● **DIRECTIONS FOR THIS TASK**: Output the data word for word. Begin at its first line and end at the line with "Given: Open Review and publish section".

|---|

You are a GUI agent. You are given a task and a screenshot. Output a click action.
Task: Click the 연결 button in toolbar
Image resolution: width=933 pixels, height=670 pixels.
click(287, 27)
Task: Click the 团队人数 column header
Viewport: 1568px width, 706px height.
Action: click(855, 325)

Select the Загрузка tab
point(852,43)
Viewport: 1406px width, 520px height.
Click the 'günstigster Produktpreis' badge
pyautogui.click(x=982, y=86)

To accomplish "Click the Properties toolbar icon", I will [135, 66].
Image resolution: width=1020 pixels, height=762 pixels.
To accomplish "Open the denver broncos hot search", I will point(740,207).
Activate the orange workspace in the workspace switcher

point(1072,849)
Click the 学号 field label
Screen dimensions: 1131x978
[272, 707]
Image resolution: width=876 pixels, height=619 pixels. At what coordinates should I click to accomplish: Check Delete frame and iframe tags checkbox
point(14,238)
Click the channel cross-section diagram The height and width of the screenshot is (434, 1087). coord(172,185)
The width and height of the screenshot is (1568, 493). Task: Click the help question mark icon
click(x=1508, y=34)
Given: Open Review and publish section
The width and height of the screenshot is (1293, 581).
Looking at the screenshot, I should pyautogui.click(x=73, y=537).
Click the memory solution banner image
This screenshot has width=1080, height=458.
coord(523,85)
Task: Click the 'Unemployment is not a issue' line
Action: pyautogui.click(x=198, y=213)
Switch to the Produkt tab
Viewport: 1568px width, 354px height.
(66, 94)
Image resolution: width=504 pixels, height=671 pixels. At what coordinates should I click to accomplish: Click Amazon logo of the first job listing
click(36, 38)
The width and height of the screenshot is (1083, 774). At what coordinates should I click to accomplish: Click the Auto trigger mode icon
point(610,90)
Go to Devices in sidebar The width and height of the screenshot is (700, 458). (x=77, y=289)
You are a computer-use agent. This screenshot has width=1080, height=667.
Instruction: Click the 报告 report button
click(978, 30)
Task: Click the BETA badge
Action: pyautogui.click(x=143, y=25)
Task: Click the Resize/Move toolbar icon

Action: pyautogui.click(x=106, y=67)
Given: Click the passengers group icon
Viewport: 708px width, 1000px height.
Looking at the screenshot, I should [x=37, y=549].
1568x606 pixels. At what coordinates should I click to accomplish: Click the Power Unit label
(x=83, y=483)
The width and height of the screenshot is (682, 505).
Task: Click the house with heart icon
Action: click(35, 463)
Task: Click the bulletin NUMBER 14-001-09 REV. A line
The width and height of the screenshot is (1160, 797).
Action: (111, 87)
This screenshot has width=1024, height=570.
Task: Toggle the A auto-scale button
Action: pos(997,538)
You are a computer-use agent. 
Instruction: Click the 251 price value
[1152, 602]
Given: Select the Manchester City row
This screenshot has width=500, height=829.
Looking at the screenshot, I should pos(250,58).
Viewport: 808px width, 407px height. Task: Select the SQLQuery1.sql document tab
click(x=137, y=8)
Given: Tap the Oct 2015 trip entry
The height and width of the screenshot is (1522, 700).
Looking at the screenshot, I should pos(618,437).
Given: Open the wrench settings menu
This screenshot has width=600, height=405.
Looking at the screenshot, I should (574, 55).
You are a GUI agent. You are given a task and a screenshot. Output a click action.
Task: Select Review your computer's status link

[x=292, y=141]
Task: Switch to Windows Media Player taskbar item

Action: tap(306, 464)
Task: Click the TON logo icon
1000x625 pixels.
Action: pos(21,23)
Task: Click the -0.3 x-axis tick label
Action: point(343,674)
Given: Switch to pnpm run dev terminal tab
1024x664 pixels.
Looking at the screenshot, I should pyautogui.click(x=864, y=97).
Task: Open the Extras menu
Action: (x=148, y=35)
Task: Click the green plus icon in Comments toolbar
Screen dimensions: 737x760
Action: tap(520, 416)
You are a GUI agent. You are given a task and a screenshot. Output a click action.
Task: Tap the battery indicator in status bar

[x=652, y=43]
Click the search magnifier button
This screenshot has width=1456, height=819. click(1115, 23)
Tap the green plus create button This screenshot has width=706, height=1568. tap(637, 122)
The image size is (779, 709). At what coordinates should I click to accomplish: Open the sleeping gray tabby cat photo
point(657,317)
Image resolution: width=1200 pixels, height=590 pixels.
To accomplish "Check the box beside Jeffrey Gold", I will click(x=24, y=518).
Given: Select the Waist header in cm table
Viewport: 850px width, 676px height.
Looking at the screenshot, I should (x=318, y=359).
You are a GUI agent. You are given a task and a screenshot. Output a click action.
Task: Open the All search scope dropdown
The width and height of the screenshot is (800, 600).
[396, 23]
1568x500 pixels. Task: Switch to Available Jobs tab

|---|

● **EXPECTED ANSWER**:
You are a GUI agent. You are given a task and a screenshot. Output a click action.
Task: Click the 연결 button in toolbar
Image resolution: width=933 pixels, height=670 pixels.
click(287, 27)
Task: Click the 团队人数 column header
Viewport: 1568px width, 706px height.
Action: click(855, 325)

Select the Загрузка tab
point(852,43)
Viewport: 1406px width, 520px height.
Click the 'günstigster Produktpreis' badge
pyautogui.click(x=982, y=86)

To accomplish "Click the Properties toolbar icon", I will [135, 66].
Image resolution: width=1020 pixels, height=762 pixels.
To accomplish "Open the denver broncos hot search", I will point(740,207).
Activate the orange workspace in the workspace switcher

point(1072,849)
Click the 学号 field label
Screen dimensions: 1131x978
[272, 707]
Image resolution: width=876 pixels, height=619 pixels. At what coordinates should I click to accomplish: Check Delete frame and iframe tags checkbox
point(14,238)
Click the channel cross-section diagram The height and width of the screenshot is (434, 1087). coord(172,185)
The width and height of the screenshot is (1568, 493). Task: Click the help question mark icon
click(x=1508, y=34)
Given: Open Review and publish section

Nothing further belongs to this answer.